• **Your assignment**: Return the stretch of the passage on Quantitative Complexity Management from "Which technology is the" through "and so feared.", copied word for word.

• **Supplied passage**:
= = = =

Which technology is the most dangerous? Which technology is most feared? Is it Artificial Intelligence? Is it nanotechnology? Genetic manipulation? Nuclear energy? Maybe superconductivity? Or robotics? No, it is none of these. The most dangerous technology of the 21-st century is indubitably QCM – Quantitative Complexity Management.
The QCM has been established in the early 2000s. Ever since it has found applications in medicine, finance, defense, economics, management, or manufacturing. QCM is the key to Resilience Management. It is certainly a technology of the Third Millennium. But let us see why is it so dangerous and so feared.
The QCM measures, for the first time, the most prominent and key attribute of our times – complexity, and, along with complexity, also resilience. Complexity is growing rapidly and if this growth is not countered we will soon be living on a chaotic planet running on autopilot, without anyone knowing how this autopilot works or how to fix it. Complexity management – especially its reduction in key areas – can constitute a formidable cure for a vast range of problems. One result of complexity reduction may be higher resilience. But without a measure of complexity its reduction is impossible. Talking about things will not solve problems. Wishful thinking, or hope, are not good strategies. One must first measure, translate problems into numbers, then act.
Many organizations and individuals thrive on high complexity and do not want it to be reduced. Those individuals prefer chaotic, inefficient and ‘obese’ organizations because this allows them to:
- hide incompetence
- hide mediocrity
- hide fraud
- hide inefficiencies
- avoid responsibility
- prevent innovation
- kill good ideas
- keep outstanding individuals from excelling
Finally, the QCM can help make tangible many intangibles. Translating things into numbers can complicate things a lot. Putting a number on the table one immediately exposes oneself to attacksm criticism, responsability and unsentimental realism. This is why people often prefer to talk about things instead of measuring them. Truth is often inconvenient. Luckily, truth doesn’t care.

= = = =

Stored records
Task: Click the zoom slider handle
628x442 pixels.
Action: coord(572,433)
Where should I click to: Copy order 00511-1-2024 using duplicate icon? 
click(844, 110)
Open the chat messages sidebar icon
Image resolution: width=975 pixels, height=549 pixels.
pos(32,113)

= = = =

• **Response to the task**:
Which technology is the most dangerous? Which technology is most feared? Is it Artificial Intelligence? Is it nanotechnology? Genetic manipulation? Nuclear energy? Maybe superconductivity? Or robotics? No, it is none of these. The most dangerous technology of the 21-st century is indubitably QCM – Quantitative Complexity Management.
The QCM has been established in the early 2000s. Ever since it has found applications in medicine, finance, defense, economics, management, or manufacturing. QCM is the key to Resilience Management. It is certainly a technology of the Third Millennium. But let us see why is it so dangerous and so feared.